> **原文**:
- - - - - - -
変態笛泥棒(浦安鉄筋家族)

登録日:2022/09/09(土) 18:38:56
更新日:2025/01/09 Thu 10:22:30
所要時間:約 14 分で読めます









笛ちょーだい







「変態笛泥棒」は浜岡賢次の漫画作品「浦安鉄筋家族」の登場人物。
第3シリーズ「毎度!浦安鉄筋家族」において登場したキャラクターであり、直接登場回は5回と少なめであるものの、そのエピソード内で見せる異常行動の数々により読者に強烈なインパクトを与え、見方によっては同作を代表するキャラの一人ともいえる存在である。

本名は不明で項目名はのり子が付けたあだ名(といっても使われたのは1度きりだが)。ファンブック「ALLキャラ図鑑」でもこの呼称が使われている。
作者は「(ふえ)(おとこ)」と呼称しており、読者からも通称としてこの呼称が使われている。

【人物ちょーだい】

いかにも変質者チックな小太りの中年男性。口元にホクロがあり、頭髪は後退して禿げ上がっている。

放課後の小学校に侵入しては女子児童のリコーダーを盗んで吹く危険人物で、登場する度西川のり子をはじめとした小鉄の級友の女子児童と遭遇、なんらかの形で制裁されるのがお決まりとなっていた。(一部の回を除く)
特にのり子に関しては極めて高頻度で遭遇しており、完全に標的にされていると思わしき描写もある。
制裁時の効果音として、時折「ロリドーン」という表現が使われる。

……とここまで書けばまだ比較的「浦安鉄筋家族」にはよくいる「変な大人」の類で済むところだが、彼の最大の特徴はそのデザインや振る舞いにあり、ギョロリとした魚のような目常に口を半開きにしたぼんやりとした無表情と時折見せる不気味な笑顔頭を突き出した際に現れるニュッと飛び出る首「あのたーあのたー」という子供じみた言動……と出てくる漫画を間違えてるような気持ち悪い変質者を体現しており、見方によっては人ならざる怪異ともいえるデザインをしている。
この特徴に加えて上述した怪行動がさらに拍車をかけており、作者も巻末の作品評で「キモ過ぎてゴメン」と言うほど。

「おっちゃんキモーイ」と言われて赤面したり「ブ男」と言われニヤリとするなどマゾの気があると思われる。
大量のうんこで災害を出す国会議員や「1」に固執するあまり周囲に迷惑をかける難波湾など、「浦安鉄筋家族」には現実的に考えればある意味怖い存在であるキャラが色々といるが、「ギャグとホラーは紙一重」という言葉があるように、変態笛泥棒はそうしたギャグ漫画の「へんてこな大人」のギャグ性をエスカレートさせた結果、ホラーに転じた存在であるといえる。

初登場以降、忘れたぐらいの頃の頻度で登場していたのだが、ホラー同然の扱いや小学生を巻き込む変質者という現実的に考えればシャレにならない構図に原因があったのか否か、「毎度」343キンポを最後に登場はしていない。
- - - - - - -
> **提供データ**:
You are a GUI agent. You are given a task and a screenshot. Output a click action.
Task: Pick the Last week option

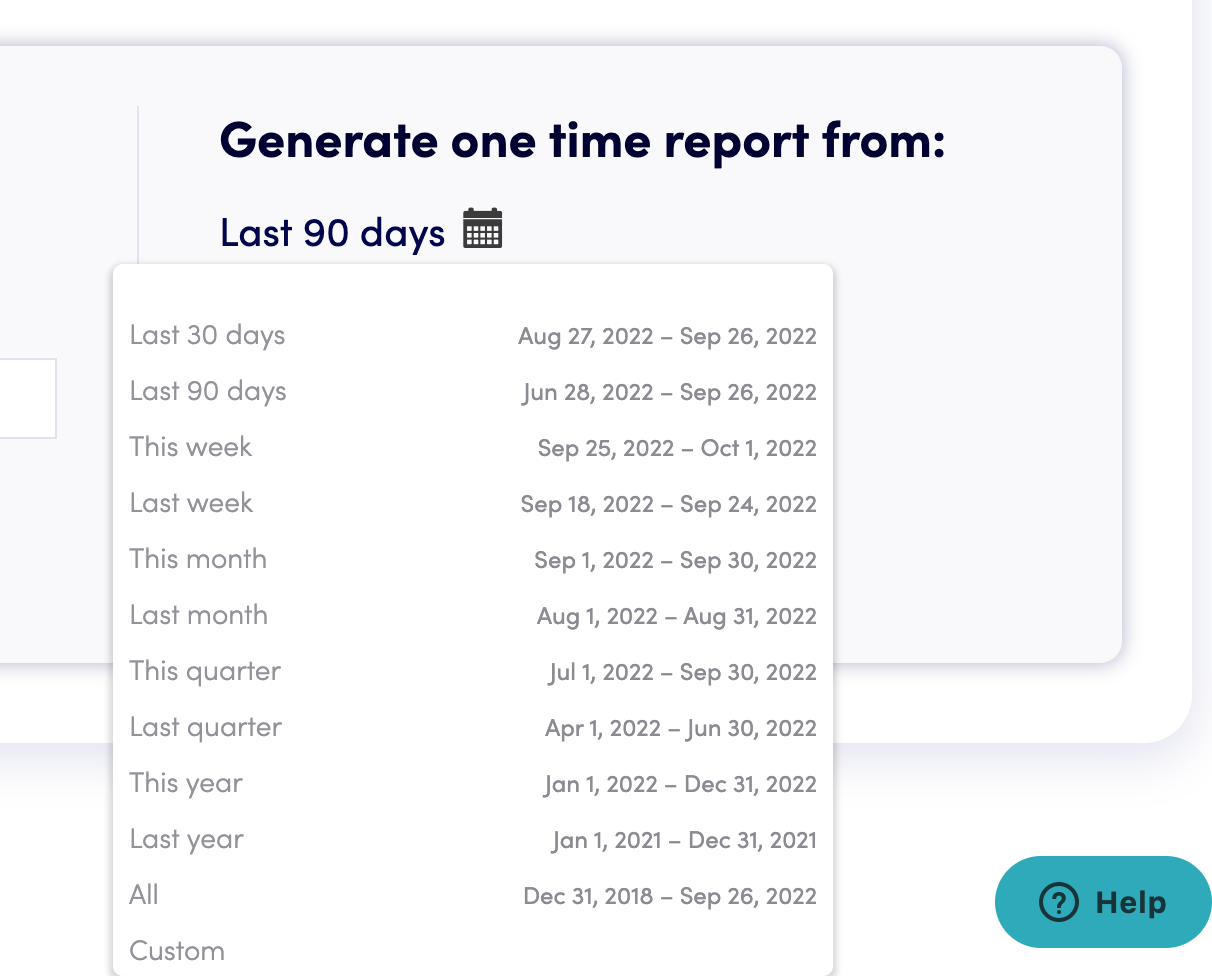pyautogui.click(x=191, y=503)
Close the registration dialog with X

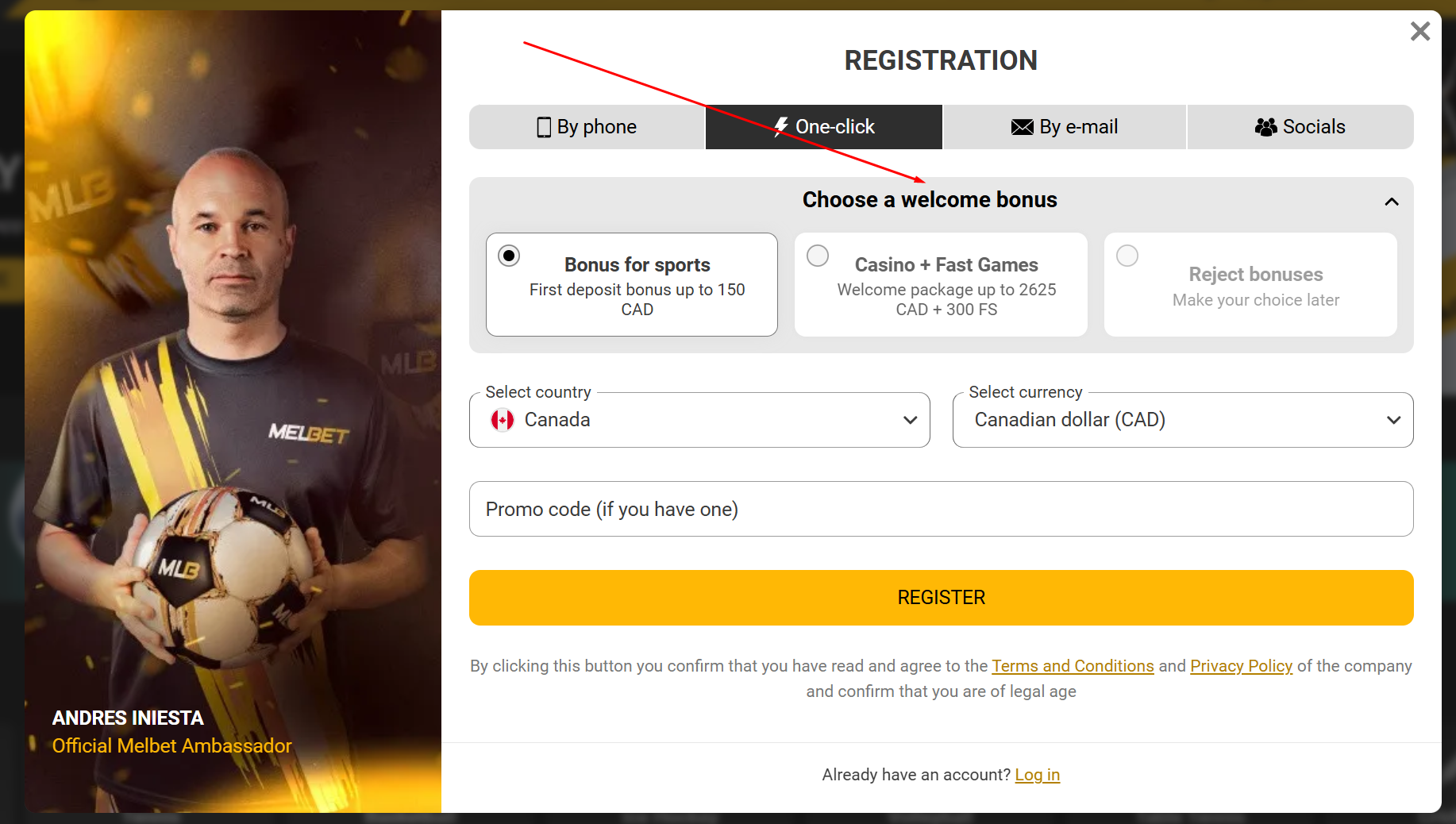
- - - - - - -
> **課題内容**:
原文の「放課後の小学校に侵入しては」で始まる段落を、主な事実を残したまま箇条書きにまとめてもらえますか?

> **解答**:
- 放課後の小学校に侵入し、女子児童のリコーダーを盗んで吹く危険人物。
- 登場するたびに西川のり子ら小鉄の級友の女子児童と遭遇し、何らかの形で制裁されるのがお決まり(一部の回を除く)。
- 特にのり子とは非常に頻繁に遭遇しており、標的にされていると思われる描写もある。
- 制裁時の効果音には「ロリドーン」が時折使われる。